* [SOURCE DOCUMENT]:
So I called him, and he came to the dentist's office right away.
And
guess what! She (and her nurse, as well as her hygienist) all said the same thing: That broken tooth that I’d
spit out hadn't been his, either!
That left only one other possibility, it seemed.
As I
said, the food that I had been eating when I’d discovered the broken tooth had
come from my favorite restaurant in our town. The broken bits of tooth must have come from the mouth of their chef.
EEEEEEEWWWWW!
As horrifying as this was, and as disgusting as it was, I now felt relieved that I did not have a broken
tooth myself, after all. I would not need to undergo any more painful procedures. Plus, I would not need to pay for any more dental work (other than the unnecessary visit I had just made to this new dentist, which had set me back the reduced rate of $81).
Still, I felt that I needed
to say something about the incident to the restaurant in question, even if it was
my favorite place, and was a very
reputable restaurant at that.
I called at once and spoke to an assistant manager. I assured him that I was not just some lunatic. I was a longtime devoted patron, but felt that I
needed to say something. He was mortified to hear my saga and
said that he would speak to their CEO, or CFO, or
whoever was at the top of their food chain, and
I would hear back that night.
I did not hear back that night, though. Which was just as well. Because later that night, while racking my brain for any possible alternative explanation, I suddenly came up with a brand-new theory
of how this latest dental nightmare may have come about.
(Warning: Before you read any further, I feel obliged to warn you that things are about to get graphic – as if they aren’t graphic and gross enough already -- the way TV networks often
warn you to remove small children from the room during the evening
news.)

* [PARTS OF THE EXERCISE]:
1 – Summarize the excerpt in three sentences.
2 – Reproduce the passage of the excerpt between "I called at" and "back that night.", inclusive.

* [DATASET ENTRIES]:
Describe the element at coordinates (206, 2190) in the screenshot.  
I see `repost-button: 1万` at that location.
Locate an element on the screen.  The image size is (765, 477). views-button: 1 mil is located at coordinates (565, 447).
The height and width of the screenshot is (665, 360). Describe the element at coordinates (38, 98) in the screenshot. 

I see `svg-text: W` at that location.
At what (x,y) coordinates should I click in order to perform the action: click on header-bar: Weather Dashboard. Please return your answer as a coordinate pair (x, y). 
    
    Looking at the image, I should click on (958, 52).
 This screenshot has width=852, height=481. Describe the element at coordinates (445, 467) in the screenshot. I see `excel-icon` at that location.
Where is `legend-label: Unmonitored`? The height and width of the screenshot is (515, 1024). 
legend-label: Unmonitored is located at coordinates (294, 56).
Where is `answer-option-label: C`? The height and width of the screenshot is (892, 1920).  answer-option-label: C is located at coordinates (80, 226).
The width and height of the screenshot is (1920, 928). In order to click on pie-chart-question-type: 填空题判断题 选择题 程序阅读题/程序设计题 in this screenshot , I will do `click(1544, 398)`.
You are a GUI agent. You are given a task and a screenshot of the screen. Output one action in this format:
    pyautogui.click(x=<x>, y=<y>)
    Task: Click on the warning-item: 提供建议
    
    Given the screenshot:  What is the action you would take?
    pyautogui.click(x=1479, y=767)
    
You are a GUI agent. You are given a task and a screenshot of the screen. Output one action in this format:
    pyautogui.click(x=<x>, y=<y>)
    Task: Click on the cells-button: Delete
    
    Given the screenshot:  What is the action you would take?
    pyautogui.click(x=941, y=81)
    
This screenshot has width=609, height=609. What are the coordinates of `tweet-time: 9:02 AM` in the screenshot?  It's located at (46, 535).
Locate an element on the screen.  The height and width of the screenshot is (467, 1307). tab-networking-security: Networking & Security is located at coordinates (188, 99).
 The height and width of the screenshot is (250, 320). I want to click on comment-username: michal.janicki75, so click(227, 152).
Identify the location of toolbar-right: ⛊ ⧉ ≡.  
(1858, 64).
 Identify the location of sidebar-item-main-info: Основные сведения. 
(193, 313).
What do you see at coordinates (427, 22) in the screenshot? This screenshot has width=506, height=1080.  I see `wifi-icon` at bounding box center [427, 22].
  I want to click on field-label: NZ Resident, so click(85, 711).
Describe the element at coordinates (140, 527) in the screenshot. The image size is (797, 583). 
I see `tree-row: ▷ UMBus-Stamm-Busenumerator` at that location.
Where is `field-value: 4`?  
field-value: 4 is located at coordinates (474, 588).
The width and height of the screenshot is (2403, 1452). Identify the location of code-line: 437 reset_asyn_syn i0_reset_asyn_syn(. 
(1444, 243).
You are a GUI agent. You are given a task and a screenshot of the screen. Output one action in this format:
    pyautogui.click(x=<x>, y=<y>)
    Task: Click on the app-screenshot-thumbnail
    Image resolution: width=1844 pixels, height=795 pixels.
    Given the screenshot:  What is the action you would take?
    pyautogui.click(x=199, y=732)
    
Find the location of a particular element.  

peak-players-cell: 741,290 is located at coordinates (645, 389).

* [RESPONSES TO THE EXERCISE]:
1 – After staff at the dentist's office said the broken tooth the narrator had spit out belonged neither to the narrator nor to the man the narrator had called in, the narrator concluded that it must have come from the chef at the narrator's favorite restaurant, where the food had come from. Relieved not to need more painful procedures or to pay for more dental work, the narrator called the restaurant and told an assistant manager, who promised a reply that night. No reply came that night, but later that night the narrator came up with a new theory of how the incident may have happened.

2 –
I called at once and spoke to an assistant manager. I assured him that I was not just some lunatic. I was a longtime devoted patron, but felt that I
needed to say something. He was mortified to hear my saga and
said that he would speak to their CEO, or CFO, or
whoever was at the top of their food chain, and
I would hear back that night.